Activation of alcohols as sulfonium salts in the photocatalytic hetero-difunctionalization of alkenes
Huaibo Zhao, Dario Filippini, Yiding Chen, Albert Gallego‐Gamo, Louise S. Natrajan, Loïc Pantaine, Ciro Romano, David J. Procter
Abstract
Motifs related to 1,2-diols and 1,2-amino alcohols are found widely in bioactive natural products, drugs and agrochemicals. These highly sought-after substructures would ideally be constructed by the direct addition of alcohols to the C=C bond of alkenes, both common substrate classes in chemical synthesis.

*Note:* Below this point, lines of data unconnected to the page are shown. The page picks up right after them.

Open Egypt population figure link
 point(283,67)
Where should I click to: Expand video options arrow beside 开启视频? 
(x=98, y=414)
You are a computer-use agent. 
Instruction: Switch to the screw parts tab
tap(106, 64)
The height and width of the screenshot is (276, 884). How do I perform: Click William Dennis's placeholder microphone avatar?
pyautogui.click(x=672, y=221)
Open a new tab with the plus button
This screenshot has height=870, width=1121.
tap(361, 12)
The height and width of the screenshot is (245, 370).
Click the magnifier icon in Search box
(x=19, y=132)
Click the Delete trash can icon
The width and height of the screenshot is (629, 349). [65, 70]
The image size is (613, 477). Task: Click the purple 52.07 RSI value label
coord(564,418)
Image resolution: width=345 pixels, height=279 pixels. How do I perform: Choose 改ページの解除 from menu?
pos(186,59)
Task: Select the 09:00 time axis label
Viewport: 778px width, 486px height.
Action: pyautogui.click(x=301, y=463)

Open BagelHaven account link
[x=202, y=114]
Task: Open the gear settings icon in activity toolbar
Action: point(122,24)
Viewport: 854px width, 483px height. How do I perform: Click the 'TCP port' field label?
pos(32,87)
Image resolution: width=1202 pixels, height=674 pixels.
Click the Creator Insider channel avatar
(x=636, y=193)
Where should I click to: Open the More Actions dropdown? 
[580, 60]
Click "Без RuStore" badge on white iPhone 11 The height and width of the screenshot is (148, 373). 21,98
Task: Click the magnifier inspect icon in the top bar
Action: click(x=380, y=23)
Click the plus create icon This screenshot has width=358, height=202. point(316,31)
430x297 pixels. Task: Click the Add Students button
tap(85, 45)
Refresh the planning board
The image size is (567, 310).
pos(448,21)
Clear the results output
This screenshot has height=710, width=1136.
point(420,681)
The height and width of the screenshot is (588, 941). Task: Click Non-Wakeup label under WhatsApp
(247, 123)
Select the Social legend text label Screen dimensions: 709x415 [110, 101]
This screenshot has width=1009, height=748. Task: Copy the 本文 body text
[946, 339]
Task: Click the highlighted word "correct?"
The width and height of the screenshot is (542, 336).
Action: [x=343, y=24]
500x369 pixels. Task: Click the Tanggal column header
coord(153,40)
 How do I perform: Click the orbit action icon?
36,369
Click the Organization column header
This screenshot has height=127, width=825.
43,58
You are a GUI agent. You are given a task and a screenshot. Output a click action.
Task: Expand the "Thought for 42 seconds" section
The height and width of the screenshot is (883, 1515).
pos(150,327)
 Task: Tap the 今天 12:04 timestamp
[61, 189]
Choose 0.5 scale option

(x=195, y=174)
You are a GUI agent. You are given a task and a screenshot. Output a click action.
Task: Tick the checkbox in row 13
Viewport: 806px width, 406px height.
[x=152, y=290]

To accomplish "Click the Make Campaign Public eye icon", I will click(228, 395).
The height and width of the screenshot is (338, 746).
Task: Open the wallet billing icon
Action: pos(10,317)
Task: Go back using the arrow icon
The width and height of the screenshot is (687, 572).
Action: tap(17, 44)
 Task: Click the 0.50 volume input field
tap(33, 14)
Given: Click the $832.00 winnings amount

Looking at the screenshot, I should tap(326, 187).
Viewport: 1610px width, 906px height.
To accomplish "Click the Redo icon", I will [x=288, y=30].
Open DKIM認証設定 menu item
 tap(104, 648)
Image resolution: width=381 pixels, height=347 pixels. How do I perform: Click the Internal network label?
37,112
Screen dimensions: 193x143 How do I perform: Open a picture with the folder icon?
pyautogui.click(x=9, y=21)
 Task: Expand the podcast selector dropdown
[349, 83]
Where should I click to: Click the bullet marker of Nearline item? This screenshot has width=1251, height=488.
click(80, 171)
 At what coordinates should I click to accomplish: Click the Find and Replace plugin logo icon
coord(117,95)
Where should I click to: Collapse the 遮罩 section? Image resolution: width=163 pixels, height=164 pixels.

However, their direct union is only possible if one of the pair can be rendered electron-deficient through derivatization; such approaches typically require stoichiometric amounts of strong oxidants and often lack generality. Here we describe a straightforward process in which both simple and complex alcohols can be converted under photocatalytic conditions to the corresponding alkoxy radicals-via the formation of alkoxy sulfonium salts-that react with alkenes en route to 1,2-diol and 1,2-amino-alcohol derivatives. The method can be easily adapted from laboratory to industrial, kilogram scale using a photoflow system. Spectroscopic analysis and control experiments have been used to probe the underpinning mechanism.